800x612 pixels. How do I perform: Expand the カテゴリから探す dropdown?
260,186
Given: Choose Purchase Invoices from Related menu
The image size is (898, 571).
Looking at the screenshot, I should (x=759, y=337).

_Exercise:_ Make an exact transcription of the entries above.

_Task output:_
800x612 pixels. How do I perform: Expand the カテゴリから探す dropdown?
260,186
Given: Choose Purchase Invoices from Related menu
The image size is (898, 571).
Looking at the screenshot, I should (x=759, y=337).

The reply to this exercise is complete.